- Your assignment:
Using the material below, print the line that contains "Uncheck the Season", the line that contains "Given: Click the Manchester United club crest", and every line in between, exactly and nothing else.

- Given records:
■ ■ ■

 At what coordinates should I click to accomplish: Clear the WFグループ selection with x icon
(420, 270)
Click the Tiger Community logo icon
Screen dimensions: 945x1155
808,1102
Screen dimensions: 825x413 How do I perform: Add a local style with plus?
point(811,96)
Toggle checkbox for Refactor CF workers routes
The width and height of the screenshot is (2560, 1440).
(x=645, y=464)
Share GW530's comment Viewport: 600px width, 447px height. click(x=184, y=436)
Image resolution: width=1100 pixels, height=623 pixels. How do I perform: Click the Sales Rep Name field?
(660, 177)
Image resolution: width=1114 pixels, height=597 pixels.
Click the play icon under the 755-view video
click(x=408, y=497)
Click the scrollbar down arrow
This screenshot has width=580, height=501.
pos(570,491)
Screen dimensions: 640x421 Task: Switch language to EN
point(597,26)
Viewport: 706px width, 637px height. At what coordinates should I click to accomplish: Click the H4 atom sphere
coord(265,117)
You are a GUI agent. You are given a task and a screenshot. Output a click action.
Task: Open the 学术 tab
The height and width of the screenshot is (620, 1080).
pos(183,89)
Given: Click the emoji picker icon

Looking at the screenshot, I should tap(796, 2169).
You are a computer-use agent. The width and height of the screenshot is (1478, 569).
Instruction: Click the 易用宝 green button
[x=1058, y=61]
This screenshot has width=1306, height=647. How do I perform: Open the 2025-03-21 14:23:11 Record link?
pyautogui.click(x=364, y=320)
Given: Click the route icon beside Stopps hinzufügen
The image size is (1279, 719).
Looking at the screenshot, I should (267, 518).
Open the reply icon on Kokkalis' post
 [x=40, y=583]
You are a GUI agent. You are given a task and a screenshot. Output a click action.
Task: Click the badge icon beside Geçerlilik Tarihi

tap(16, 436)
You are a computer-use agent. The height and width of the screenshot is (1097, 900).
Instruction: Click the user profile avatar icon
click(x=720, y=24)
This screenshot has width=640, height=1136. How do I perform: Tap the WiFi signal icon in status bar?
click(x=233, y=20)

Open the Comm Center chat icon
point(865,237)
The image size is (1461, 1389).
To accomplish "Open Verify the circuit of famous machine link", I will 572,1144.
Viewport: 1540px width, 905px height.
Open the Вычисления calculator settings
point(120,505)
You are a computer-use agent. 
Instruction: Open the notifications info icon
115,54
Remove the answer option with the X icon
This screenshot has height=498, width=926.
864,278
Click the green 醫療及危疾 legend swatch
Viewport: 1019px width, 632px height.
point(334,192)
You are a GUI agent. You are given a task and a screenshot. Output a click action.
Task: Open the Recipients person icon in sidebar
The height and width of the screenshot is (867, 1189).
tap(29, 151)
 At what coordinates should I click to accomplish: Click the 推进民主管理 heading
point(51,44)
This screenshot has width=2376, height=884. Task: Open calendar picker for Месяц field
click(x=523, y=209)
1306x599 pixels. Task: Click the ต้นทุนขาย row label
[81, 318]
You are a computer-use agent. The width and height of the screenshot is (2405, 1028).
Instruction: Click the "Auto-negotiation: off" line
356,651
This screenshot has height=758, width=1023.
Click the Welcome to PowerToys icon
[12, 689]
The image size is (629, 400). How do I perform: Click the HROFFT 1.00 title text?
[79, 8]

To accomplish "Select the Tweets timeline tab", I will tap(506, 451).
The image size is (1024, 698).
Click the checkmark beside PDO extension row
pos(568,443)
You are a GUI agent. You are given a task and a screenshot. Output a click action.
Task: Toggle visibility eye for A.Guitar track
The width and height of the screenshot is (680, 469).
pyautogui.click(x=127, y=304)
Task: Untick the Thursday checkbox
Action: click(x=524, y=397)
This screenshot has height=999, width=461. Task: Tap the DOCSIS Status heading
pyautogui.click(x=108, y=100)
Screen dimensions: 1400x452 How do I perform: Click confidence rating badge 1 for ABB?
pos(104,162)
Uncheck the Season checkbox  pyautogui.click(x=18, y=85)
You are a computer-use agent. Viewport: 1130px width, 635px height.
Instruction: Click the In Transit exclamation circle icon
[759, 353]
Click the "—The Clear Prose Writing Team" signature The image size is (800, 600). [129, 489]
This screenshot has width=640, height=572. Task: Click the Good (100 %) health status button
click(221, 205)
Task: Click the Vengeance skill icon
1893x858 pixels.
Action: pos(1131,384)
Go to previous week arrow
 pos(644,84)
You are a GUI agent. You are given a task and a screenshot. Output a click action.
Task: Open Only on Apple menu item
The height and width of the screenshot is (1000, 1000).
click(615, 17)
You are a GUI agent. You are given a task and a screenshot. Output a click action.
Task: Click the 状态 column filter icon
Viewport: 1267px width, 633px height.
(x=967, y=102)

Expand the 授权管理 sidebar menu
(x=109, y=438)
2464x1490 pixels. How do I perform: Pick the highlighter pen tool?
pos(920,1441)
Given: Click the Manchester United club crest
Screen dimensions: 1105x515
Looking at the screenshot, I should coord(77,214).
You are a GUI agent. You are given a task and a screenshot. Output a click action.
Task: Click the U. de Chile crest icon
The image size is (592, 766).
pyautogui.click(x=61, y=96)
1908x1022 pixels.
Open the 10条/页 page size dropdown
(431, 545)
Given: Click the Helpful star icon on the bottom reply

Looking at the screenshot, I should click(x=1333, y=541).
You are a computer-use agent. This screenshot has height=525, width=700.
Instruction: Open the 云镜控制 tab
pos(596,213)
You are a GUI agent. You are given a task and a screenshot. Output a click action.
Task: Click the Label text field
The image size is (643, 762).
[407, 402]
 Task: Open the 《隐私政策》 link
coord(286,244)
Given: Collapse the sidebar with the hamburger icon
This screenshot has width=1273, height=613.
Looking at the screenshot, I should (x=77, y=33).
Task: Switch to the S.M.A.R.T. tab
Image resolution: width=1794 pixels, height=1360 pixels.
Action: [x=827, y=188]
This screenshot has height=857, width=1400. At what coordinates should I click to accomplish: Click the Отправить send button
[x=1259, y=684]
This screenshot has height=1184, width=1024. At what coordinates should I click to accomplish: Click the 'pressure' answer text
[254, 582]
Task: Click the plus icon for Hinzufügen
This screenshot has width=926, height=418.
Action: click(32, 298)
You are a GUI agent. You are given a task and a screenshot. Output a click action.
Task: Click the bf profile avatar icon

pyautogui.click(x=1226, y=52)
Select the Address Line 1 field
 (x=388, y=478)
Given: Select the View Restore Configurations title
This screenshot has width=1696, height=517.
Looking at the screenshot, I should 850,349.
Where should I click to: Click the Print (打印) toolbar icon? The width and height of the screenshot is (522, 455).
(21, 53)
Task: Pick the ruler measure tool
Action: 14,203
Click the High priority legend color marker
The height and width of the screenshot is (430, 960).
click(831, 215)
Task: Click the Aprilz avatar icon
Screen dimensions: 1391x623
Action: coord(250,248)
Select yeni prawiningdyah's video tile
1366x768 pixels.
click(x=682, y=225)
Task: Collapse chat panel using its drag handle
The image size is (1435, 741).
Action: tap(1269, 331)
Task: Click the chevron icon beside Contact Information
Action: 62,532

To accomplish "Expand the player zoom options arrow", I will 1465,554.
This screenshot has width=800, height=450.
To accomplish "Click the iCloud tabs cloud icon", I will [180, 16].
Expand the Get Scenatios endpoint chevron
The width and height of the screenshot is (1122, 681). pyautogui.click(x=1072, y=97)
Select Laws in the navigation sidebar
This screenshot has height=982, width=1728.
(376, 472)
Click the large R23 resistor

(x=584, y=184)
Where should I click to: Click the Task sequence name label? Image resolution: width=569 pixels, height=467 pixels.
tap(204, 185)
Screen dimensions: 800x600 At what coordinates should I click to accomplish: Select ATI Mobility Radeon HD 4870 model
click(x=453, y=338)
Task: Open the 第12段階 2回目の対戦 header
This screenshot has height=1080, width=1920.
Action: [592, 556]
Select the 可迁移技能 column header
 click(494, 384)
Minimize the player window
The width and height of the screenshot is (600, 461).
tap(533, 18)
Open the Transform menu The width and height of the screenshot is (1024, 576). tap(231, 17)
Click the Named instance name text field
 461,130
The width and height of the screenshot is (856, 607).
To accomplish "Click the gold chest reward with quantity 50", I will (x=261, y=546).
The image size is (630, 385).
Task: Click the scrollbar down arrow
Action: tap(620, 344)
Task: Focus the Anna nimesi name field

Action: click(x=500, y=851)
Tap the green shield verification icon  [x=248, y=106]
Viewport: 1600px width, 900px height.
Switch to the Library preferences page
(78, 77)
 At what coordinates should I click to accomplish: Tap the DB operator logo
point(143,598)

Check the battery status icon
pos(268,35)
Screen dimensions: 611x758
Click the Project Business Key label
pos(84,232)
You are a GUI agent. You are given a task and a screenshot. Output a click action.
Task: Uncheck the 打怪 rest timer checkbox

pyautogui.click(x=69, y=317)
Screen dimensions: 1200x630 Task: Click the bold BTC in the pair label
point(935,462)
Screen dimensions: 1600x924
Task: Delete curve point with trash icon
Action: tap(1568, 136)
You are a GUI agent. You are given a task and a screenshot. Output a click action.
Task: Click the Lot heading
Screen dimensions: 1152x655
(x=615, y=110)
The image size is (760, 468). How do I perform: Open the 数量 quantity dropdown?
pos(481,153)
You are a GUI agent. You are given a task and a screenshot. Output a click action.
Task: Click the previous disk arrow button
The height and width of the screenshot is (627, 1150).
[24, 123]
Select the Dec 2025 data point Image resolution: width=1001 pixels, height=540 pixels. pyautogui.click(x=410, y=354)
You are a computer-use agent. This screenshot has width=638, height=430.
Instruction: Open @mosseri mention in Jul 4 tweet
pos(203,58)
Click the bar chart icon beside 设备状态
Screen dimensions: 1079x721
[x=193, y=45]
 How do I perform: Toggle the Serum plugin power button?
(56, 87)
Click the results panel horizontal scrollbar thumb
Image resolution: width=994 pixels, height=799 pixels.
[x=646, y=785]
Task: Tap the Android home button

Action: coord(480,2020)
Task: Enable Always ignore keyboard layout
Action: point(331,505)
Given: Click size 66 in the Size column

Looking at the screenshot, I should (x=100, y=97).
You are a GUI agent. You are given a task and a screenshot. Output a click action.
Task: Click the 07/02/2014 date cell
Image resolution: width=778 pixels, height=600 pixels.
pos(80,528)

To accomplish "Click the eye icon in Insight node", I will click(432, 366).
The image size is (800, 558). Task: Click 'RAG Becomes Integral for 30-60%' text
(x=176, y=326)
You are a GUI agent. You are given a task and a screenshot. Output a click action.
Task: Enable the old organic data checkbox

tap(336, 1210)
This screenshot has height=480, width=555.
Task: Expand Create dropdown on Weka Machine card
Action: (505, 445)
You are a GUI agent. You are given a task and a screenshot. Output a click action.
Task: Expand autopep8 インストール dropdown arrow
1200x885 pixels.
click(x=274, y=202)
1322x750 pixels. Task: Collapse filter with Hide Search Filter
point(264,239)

■ ■ ■

- Result below:
Uncheck the Season checkbox  pyautogui.click(x=18, y=85)
You are a computer-use agent. Viewport: 1130px width, 635px height.
Instruction: Click the In Transit exclamation circle icon
[759, 353]
Click the "—The Clear Prose Writing Team" signature The image size is (800, 600). [129, 489]
This screenshot has width=640, height=572. Task: Click the Good (100 %) health status button
click(221, 205)
Task: Click the Vengeance skill icon
1893x858 pixels.
Action: pos(1131,384)
Go to previous week arrow
 pos(644,84)
You are a GUI agent. You are given a task and a screenshot. Output a click action.
Task: Open Only on Apple menu item
The height and width of the screenshot is (1000, 1000).
click(615, 17)
You are a GUI agent. You are given a task and a screenshot. Output a click action.
Task: Click the 状态 column filter icon
Viewport: 1267px width, 633px height.
(x=967, y=102)

Expand the 授权管理 sidebar menu
(x=109, y=438)
2464x1490 pixels. How do I perform: Pick the highlighter pen tool?
pos(920,1441)
Given: Click the Manchester United club crest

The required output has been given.